**Required work**
Starting at the line that contains "Click the pagination left arrow near 全20件" and continuing through the last line of the data, write each line as one string in a JSON list, omitting blank lines and any pictures.

**Records provided**

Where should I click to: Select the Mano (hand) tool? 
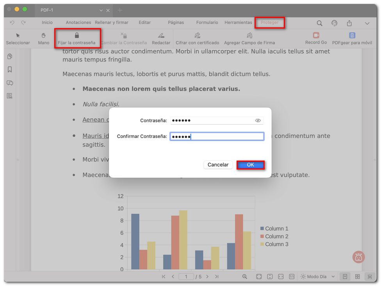point(43,38)
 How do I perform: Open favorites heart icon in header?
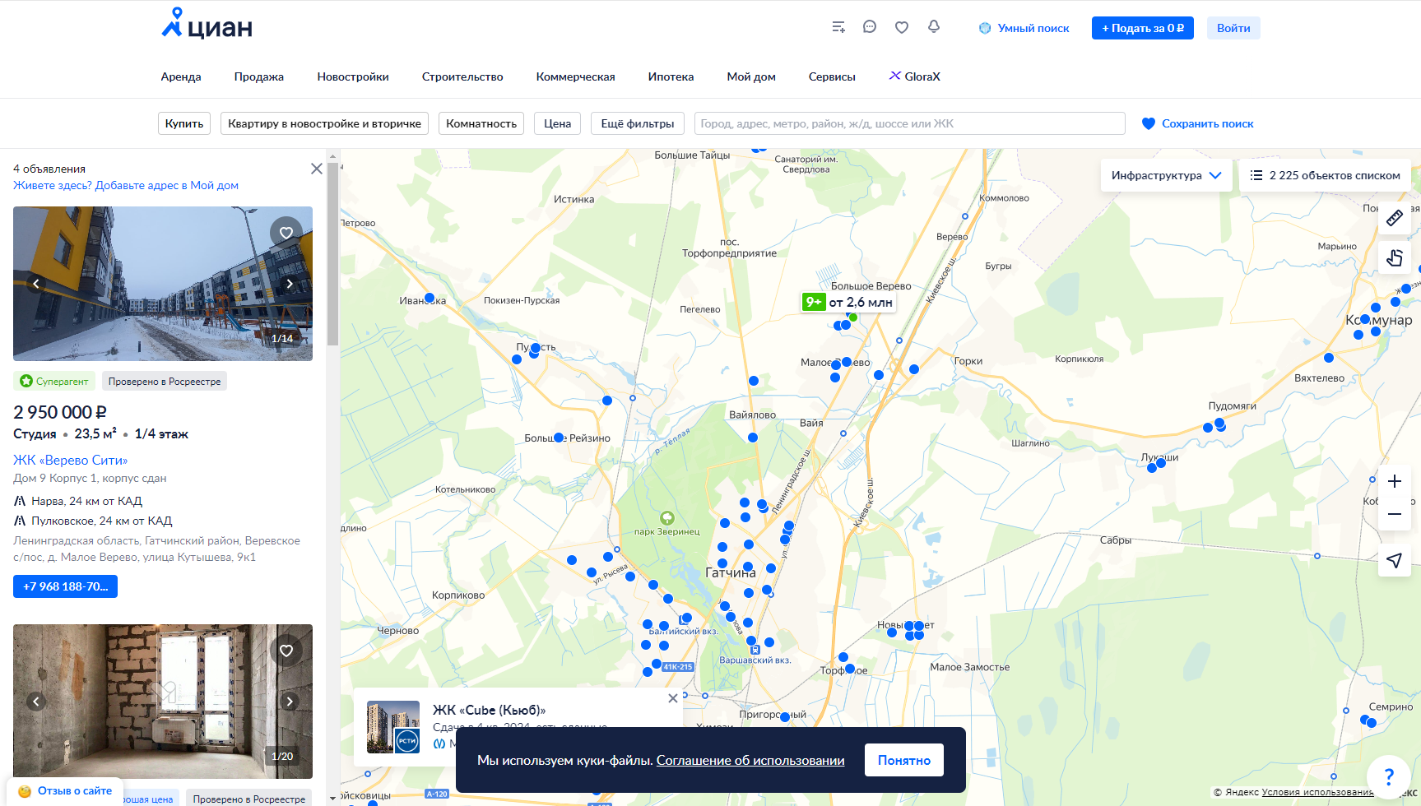tap(902, 27)
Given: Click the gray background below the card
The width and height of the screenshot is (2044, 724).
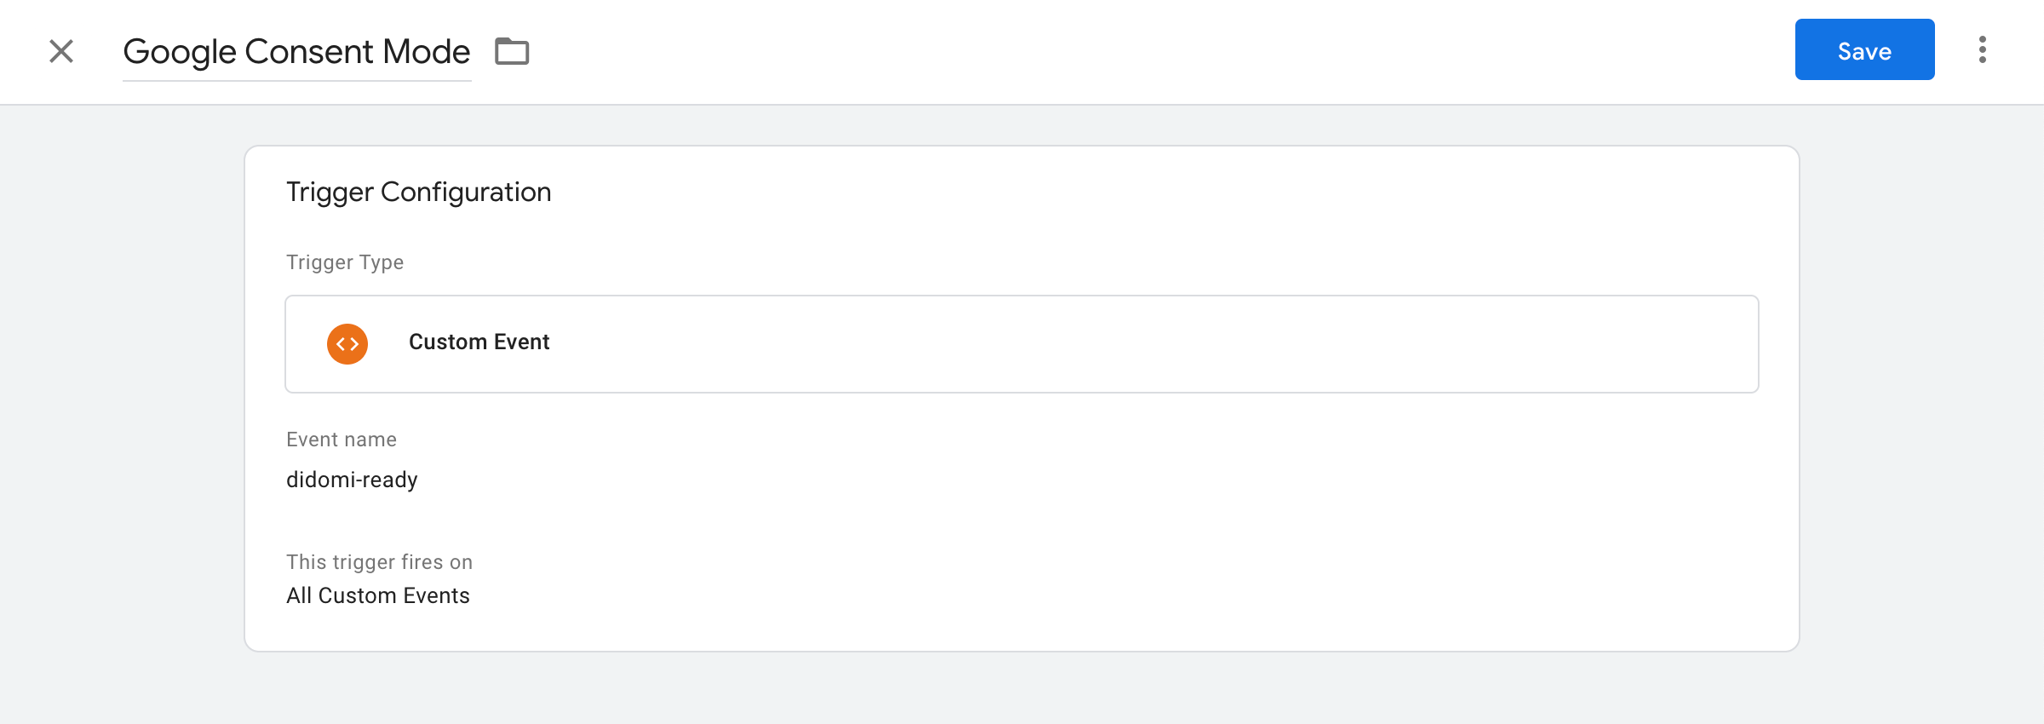Looking at the screenshot, I should (1022, 690).
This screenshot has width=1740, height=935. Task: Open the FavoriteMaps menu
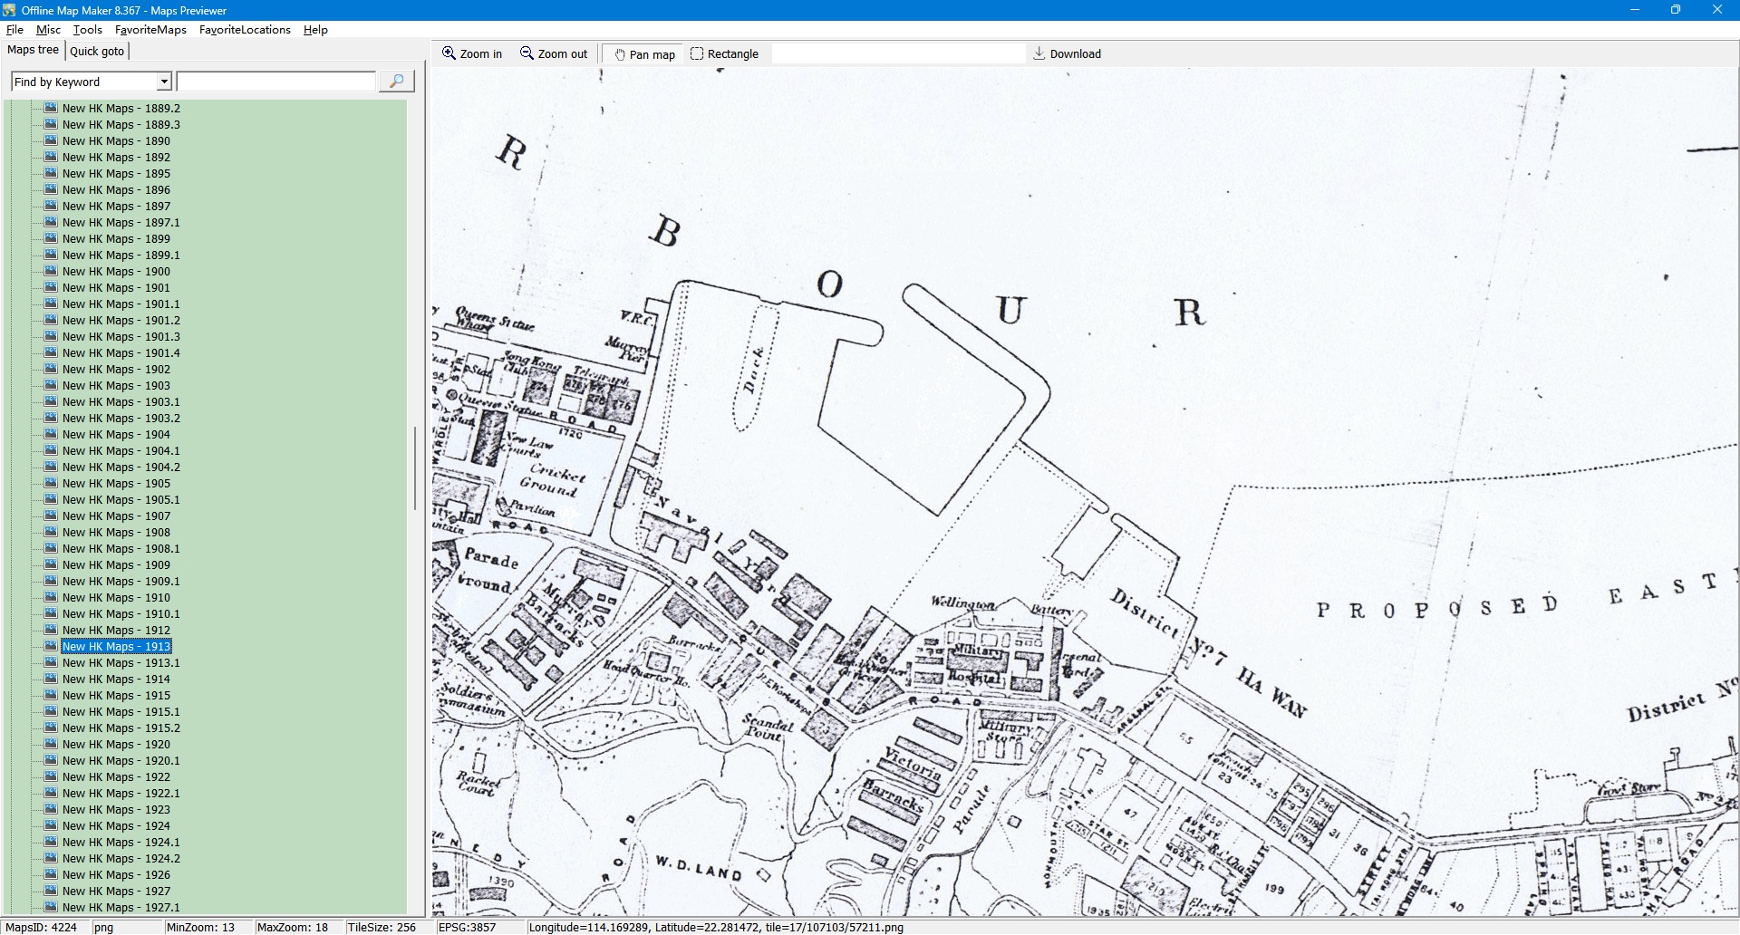click(150, 30)
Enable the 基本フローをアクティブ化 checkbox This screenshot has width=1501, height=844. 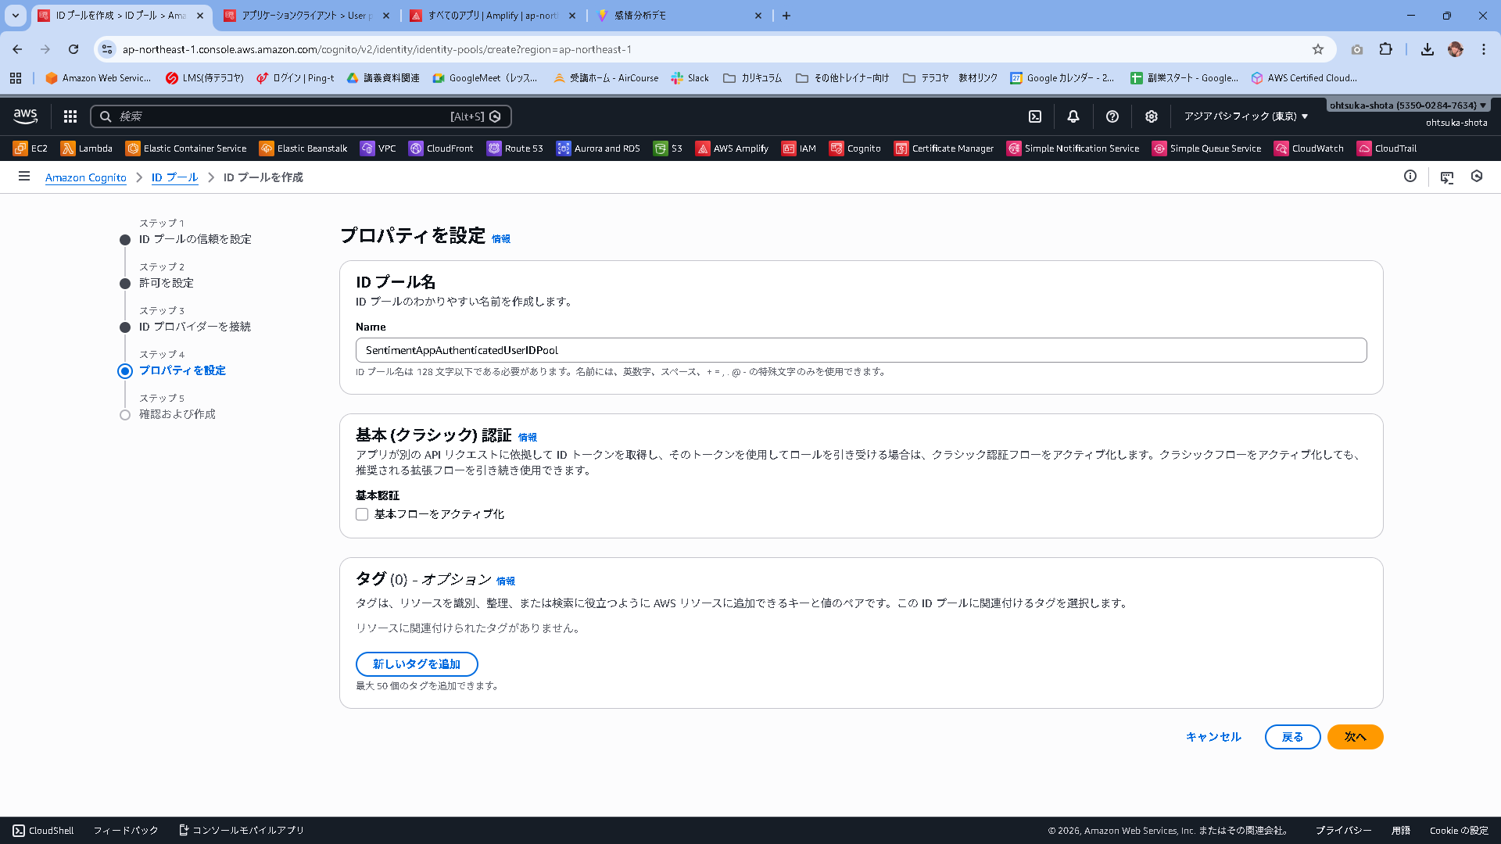[362, 514]
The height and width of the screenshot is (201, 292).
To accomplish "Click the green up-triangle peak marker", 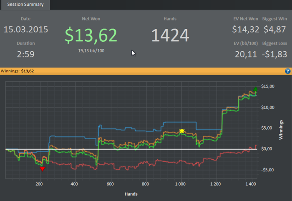I will pos(255,89).
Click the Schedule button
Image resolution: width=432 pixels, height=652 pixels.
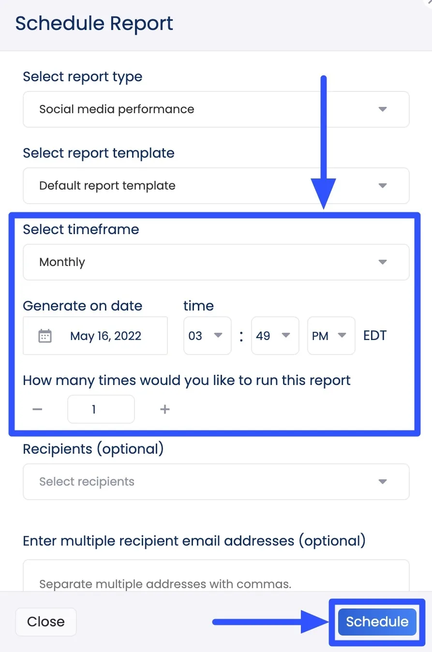pos(376,622)
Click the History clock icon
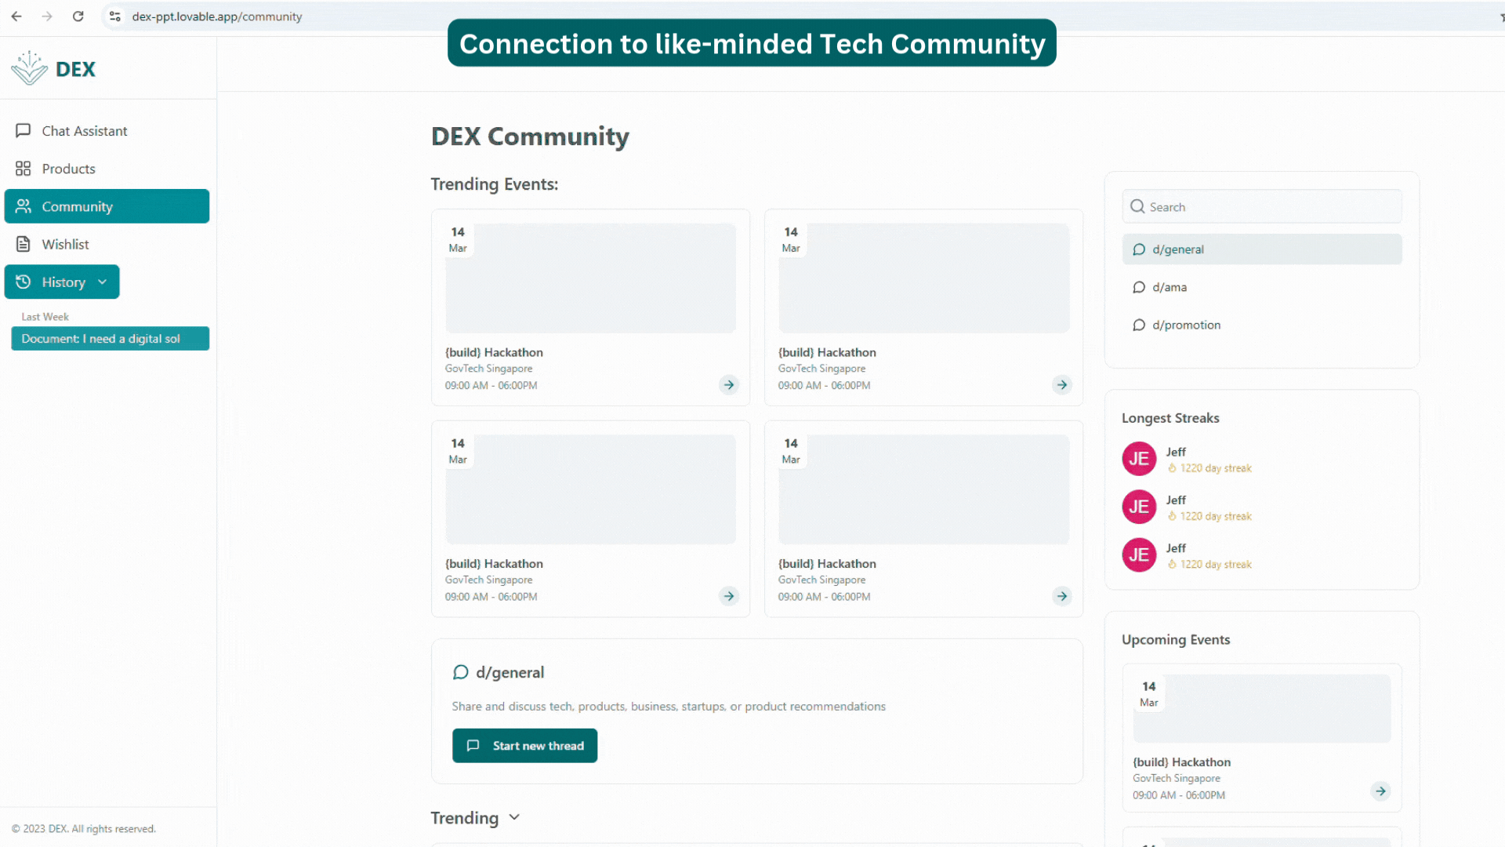 click(24, 282)
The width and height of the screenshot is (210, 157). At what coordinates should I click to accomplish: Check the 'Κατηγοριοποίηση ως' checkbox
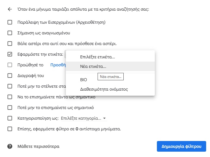point(10,118)
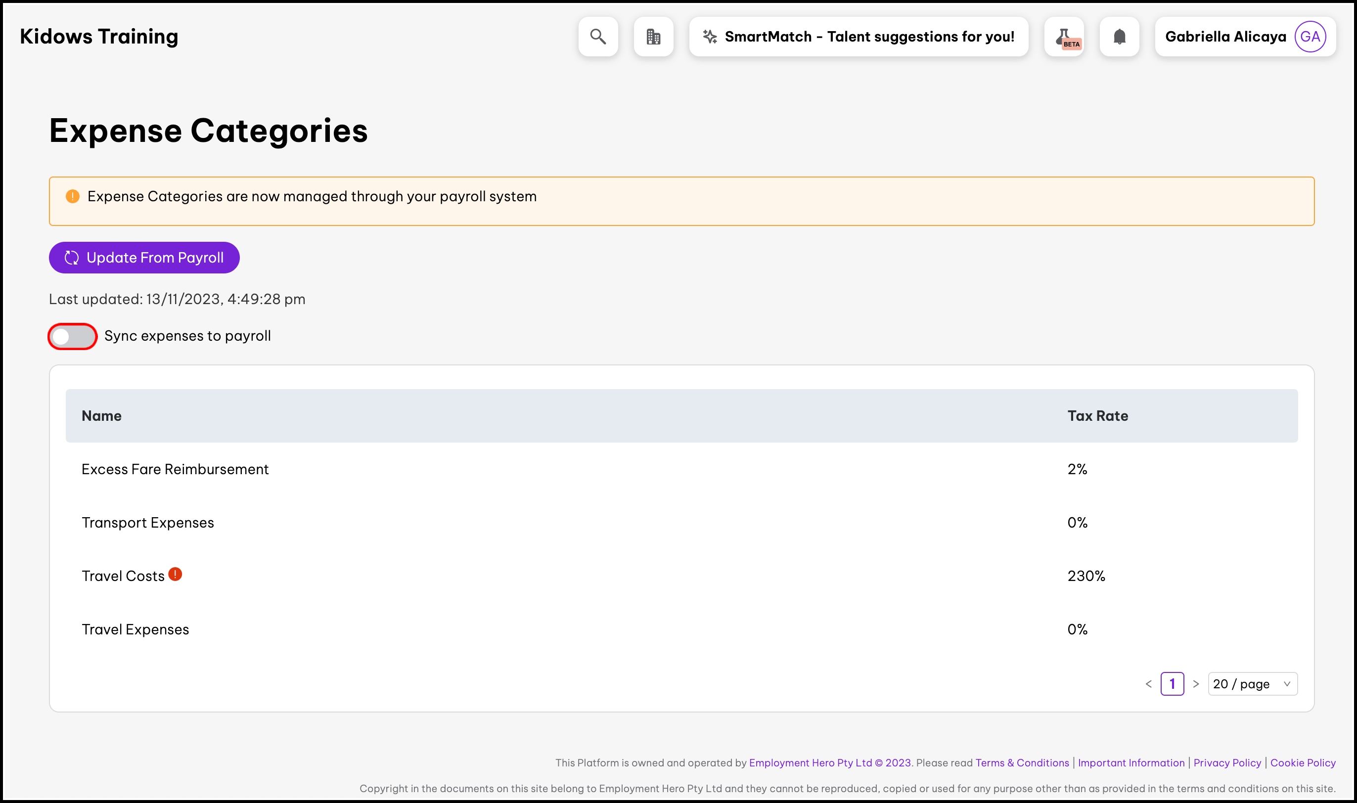Click the organisation building icon

coord(653,36)
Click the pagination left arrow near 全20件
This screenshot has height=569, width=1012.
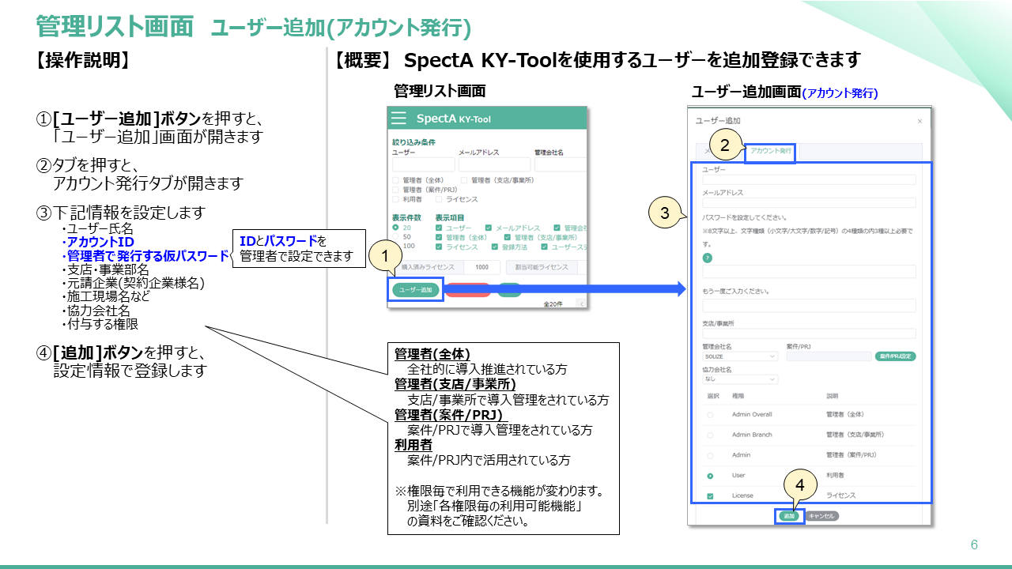coord(582,303)
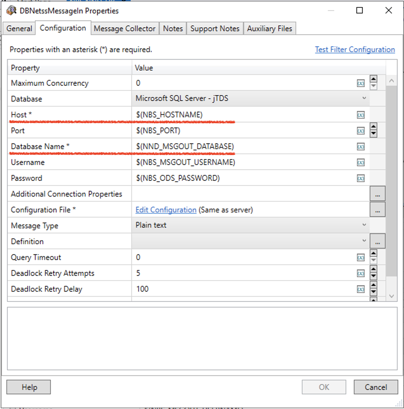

**Solution to this exercise**
[
  "Click the pagination left arrow near 全20件",
  "This screenshot has height=569, width=1012.",
  "coord(582,303)"
]